The distances travelled to work, D km, by the employees at a large company are normally distributed with $D \sim N(30, 8^2)$ - Edexcel - A-Level Maths Statistics - Question 7 - 2010 - Paper 2

To find the upper quartile $Q_3$, we can use the formula for quartiles in a normal distribution:

$Q_3 = \mu + Z_{0.75} \times \sigma$

Where $Z_{0.75} = 0.675$ (from standard normal distribution tables).

Thus,

$Q_3 = 30 + 0.675 \times 8 = 35.4.$

Thus, $Q_3 \approx 35.4$.

To find the lower quartile $Q_1$, we apply a similar method:

$Q_1 = \mu + Z_{0.25} \times \sigma$

Where $Z_{0.25} \approx -0.675$.

So,

$Q_1 = 30 - 0.675 \times 8 = 24.6.$

Thus, $Q_1 \approx 24.6$.

Using the quartiles calculated, we can find the outlier thresholds:

1. Calculate the interquartile range (IQR): $IQR = Q_{3} - Q_{1} = 35.4 - 24.6 = 10.8.$

2. Then, use it to find h and k:

   • For h: $h = Q_{1} - 1.5 \times IQR = 24.6 - 1.5 \times 10.8 = 24.6 - 16.2 = 8.4.$

   • For k: $k = Q_{3} + 1.5 \times IQR = 35.4 + 1.5 \times 10.8 = 35.4 + 16.2 = 51.6.$

Thus, $h \approx 8.4$ and $k \approx 51.6$.

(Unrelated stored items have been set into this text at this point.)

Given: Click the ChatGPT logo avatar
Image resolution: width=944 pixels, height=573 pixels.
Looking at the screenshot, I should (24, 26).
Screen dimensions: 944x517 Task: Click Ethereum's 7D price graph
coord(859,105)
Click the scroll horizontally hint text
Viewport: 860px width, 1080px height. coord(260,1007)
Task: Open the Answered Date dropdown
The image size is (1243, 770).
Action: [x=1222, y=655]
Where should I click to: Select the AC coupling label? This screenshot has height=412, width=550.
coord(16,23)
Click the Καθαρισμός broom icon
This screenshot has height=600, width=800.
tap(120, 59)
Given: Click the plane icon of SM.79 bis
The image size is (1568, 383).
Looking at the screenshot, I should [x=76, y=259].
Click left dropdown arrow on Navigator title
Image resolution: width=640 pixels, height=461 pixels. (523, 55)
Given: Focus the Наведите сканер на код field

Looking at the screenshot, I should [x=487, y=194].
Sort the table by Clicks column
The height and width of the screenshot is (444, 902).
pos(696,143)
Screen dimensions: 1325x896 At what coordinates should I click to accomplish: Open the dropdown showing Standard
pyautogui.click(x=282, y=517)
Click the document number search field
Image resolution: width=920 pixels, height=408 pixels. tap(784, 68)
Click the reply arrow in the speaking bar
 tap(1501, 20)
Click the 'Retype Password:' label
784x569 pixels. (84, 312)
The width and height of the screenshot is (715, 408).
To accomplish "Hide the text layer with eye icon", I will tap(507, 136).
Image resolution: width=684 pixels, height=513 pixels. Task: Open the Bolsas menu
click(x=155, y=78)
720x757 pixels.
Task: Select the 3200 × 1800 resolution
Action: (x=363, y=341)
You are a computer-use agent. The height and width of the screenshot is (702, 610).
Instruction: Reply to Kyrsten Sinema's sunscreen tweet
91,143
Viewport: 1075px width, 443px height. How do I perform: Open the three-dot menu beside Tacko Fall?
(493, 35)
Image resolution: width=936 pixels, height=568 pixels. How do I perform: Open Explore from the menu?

An employee is selected at random. To find the probability that the distance travelled is an outlier, we consider values less than h or greater than k:

1. For $D < h$ (i.e., $D < 8.4$), we standardize: $Z = \frac{8.4 - 30}{8} = -2.675.$ Then, find the probability: $P(D < 8.4) = P(Z < -2.675) \approx 0.0037$ (using tables).

2. For $D > k$ (i.e., $D > 51.6$), we standardize: $Z = \frac{51.6 - 30}{8} = 2.675.$ Then find: $P(D > 51.6) = P(Z > 2.675) \approx 0.0037.$

3. Combine both probabilities for the total probability of being an outlier: $P(D < 8.4) + P(D > 51.6) = 0.0037 + 0.0037 = 0.0074.$

Thus, the probability that the distance travelled to work is an outlier is approximately $0.0074$.